[Task goal]
Turn everything from the line containing "Locate an element" down to the line containing "lon-label-top: 0 is" into a Markdown table with the columns No. and Entry, giving each nonblank line its own numbered row. Leave the pictures out of the table.

(Saved data entries)
- Opening Delimiter -

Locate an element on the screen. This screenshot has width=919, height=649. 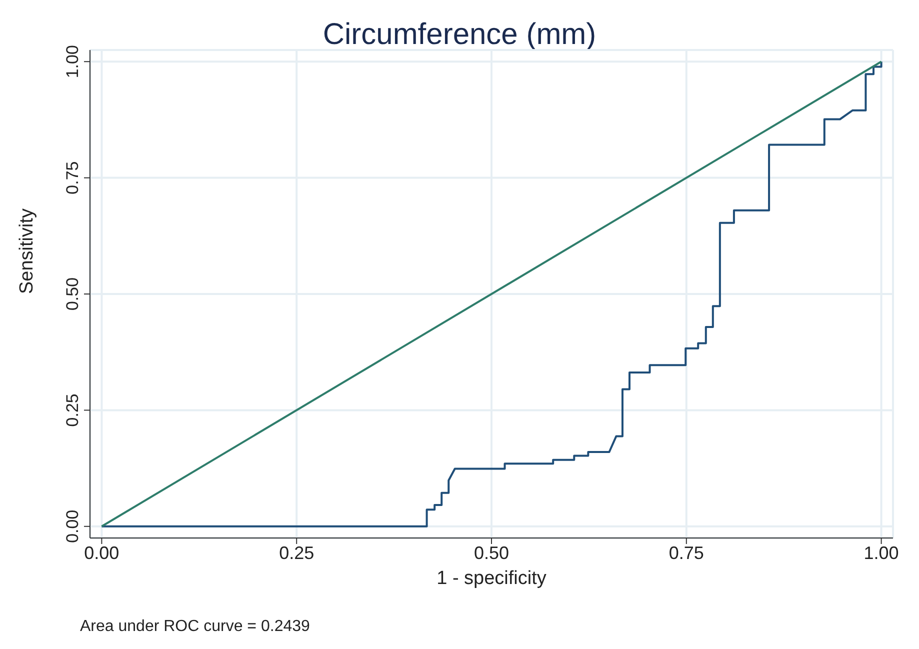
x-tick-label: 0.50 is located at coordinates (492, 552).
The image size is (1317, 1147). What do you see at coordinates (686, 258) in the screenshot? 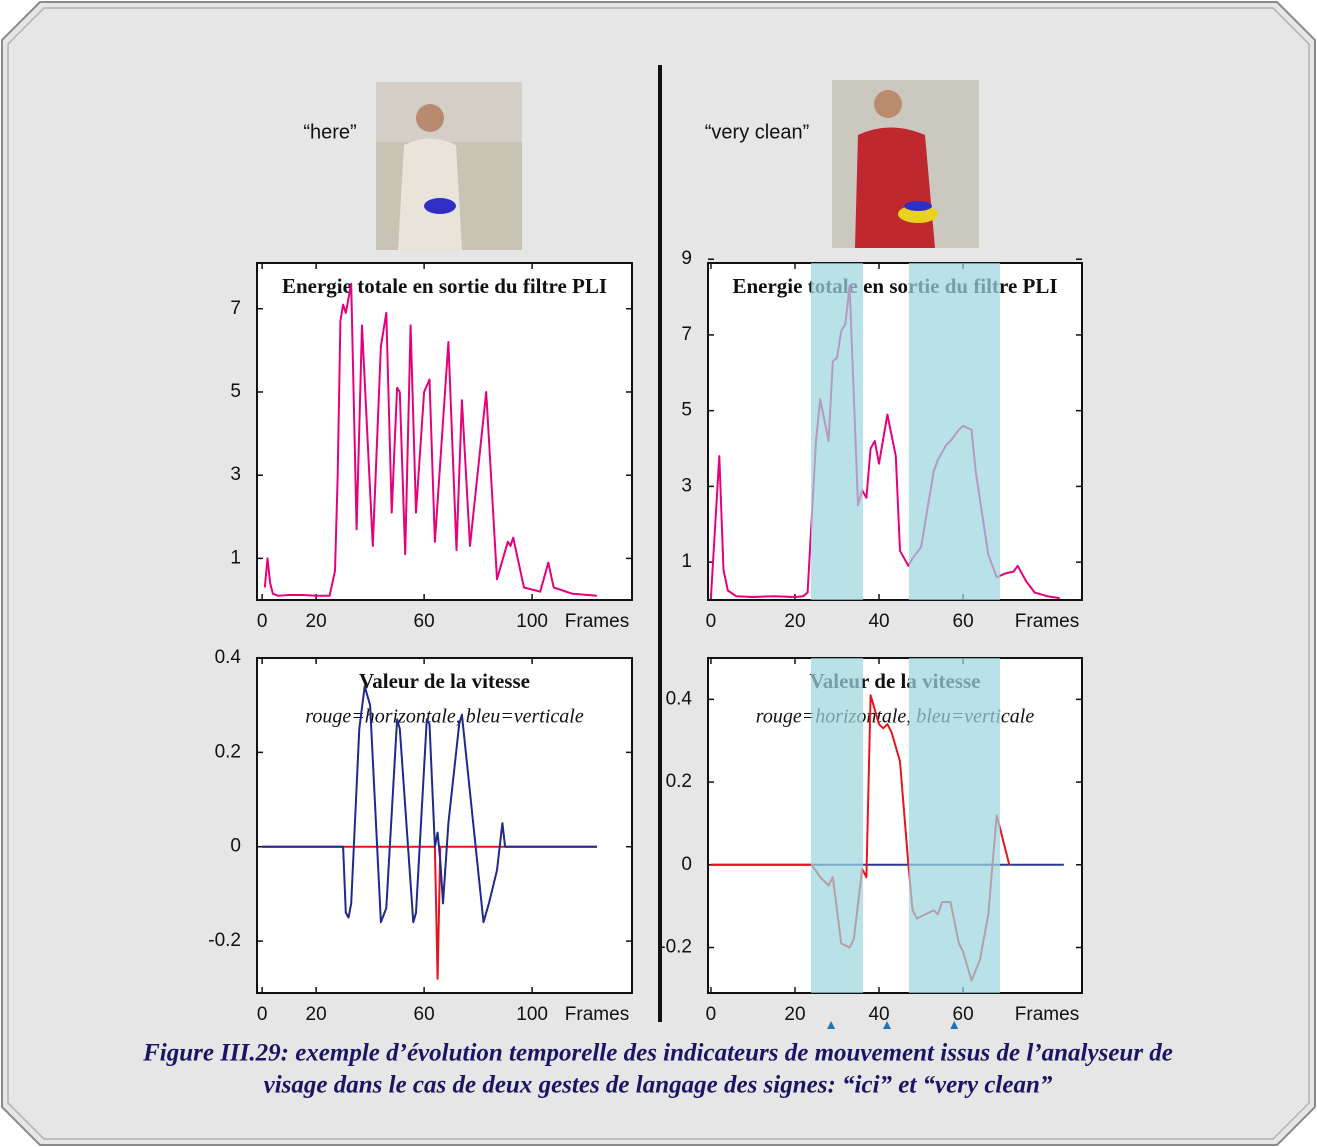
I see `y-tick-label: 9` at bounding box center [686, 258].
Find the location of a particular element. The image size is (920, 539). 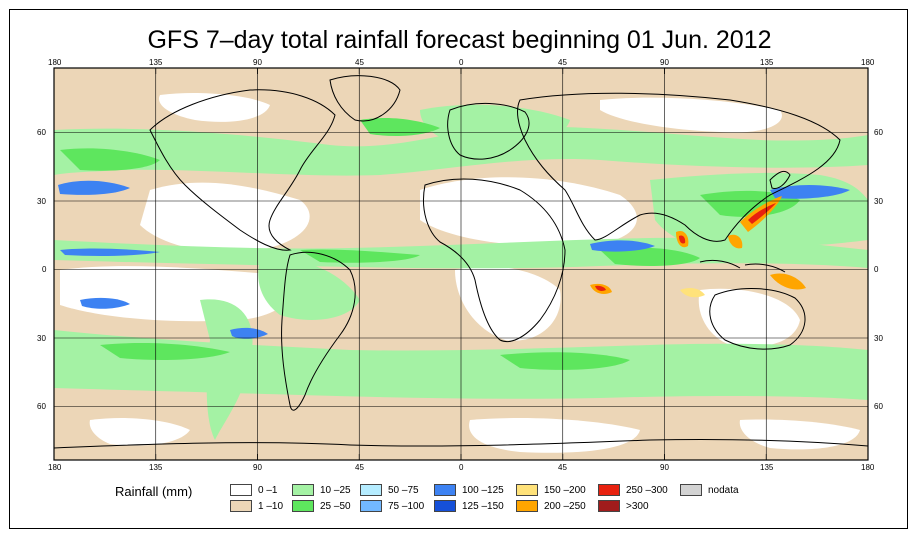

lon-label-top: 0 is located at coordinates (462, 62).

- Closing Delimiter -
- Opening Delimiter -

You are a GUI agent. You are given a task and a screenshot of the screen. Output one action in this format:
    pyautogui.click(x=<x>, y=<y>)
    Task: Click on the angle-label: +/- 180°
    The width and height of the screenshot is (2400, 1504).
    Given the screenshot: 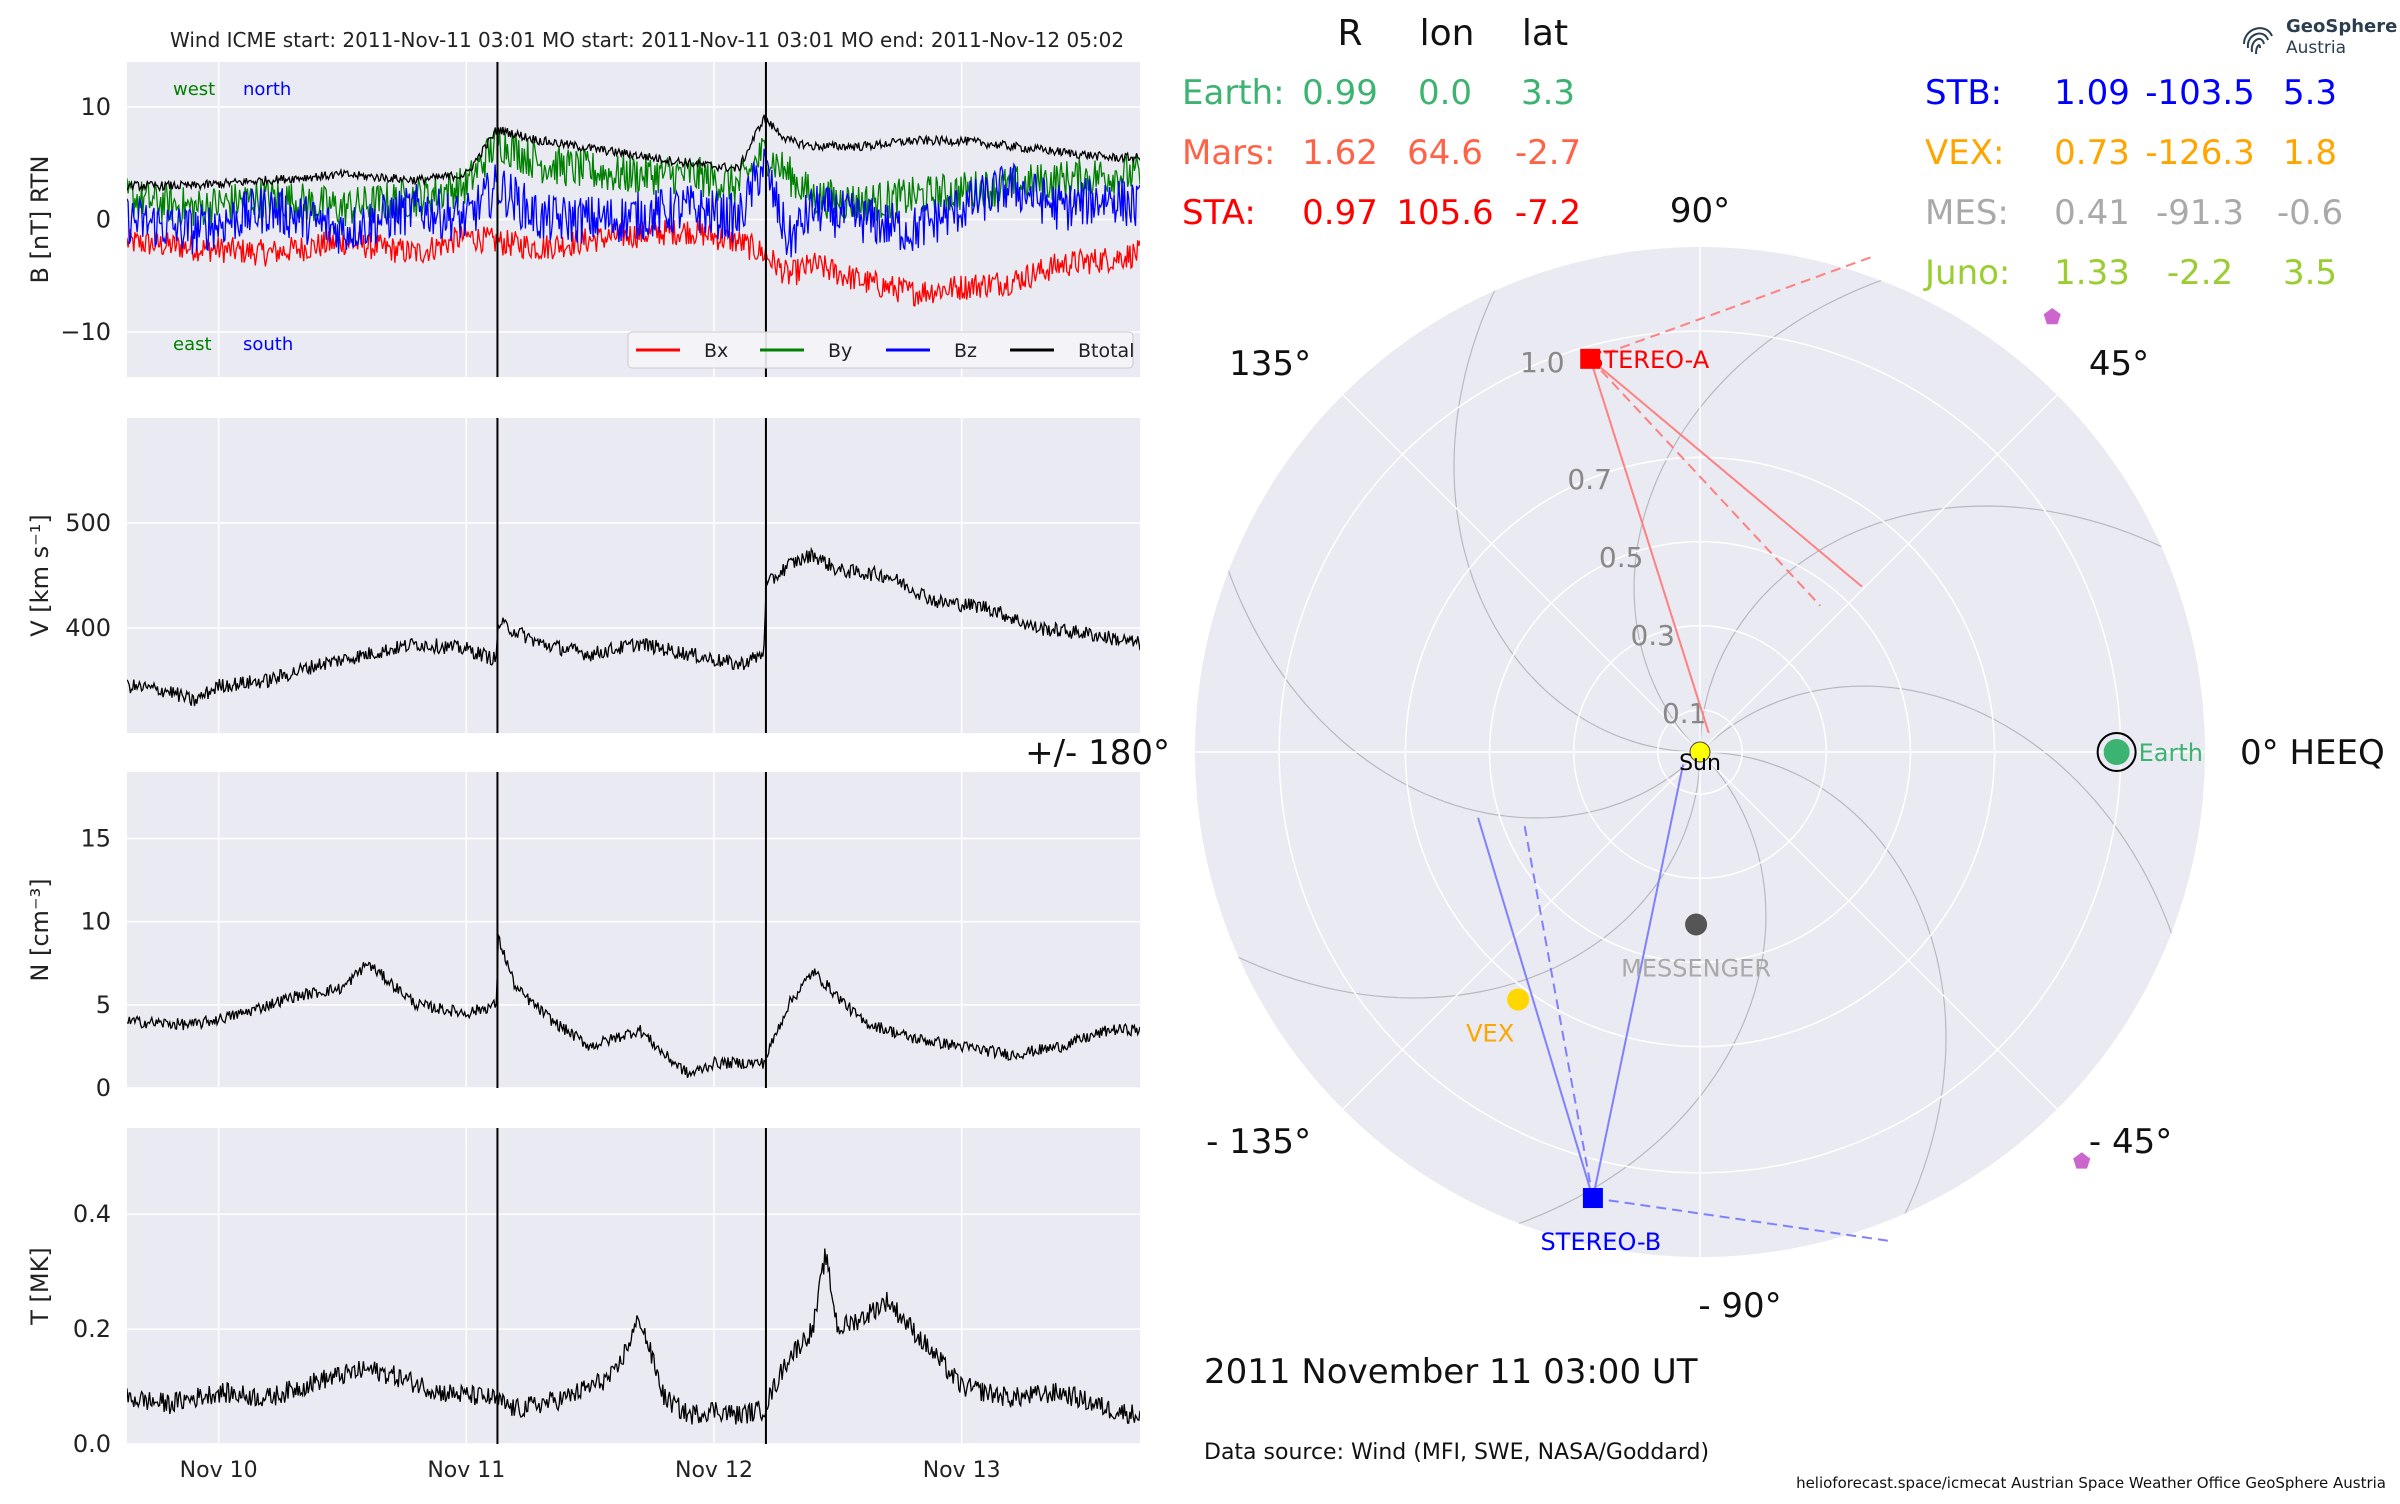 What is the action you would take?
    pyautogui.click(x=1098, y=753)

- Closing Delimiter -

[Answer for this exercise]
| No. | Entry |
|---|---|
| 1 | Locate an element on the screen. This screenshot has width=919, height=649.  |
| 2 | x-tick-label: 0.50 is located at coordinates (492, 552). |
| 3 | The image size is (1317, 1147). What do you see at coordinates (686, 258) in the screenshot?  |
| 4 | I see `y-tick-label: 9` at bounding box center [686, 258]. |
| 5 | Find the location of a particular element. The image size is (920, 539).  |
| 6 | lon-label-top: 0 is located at coordinates (462, 62). |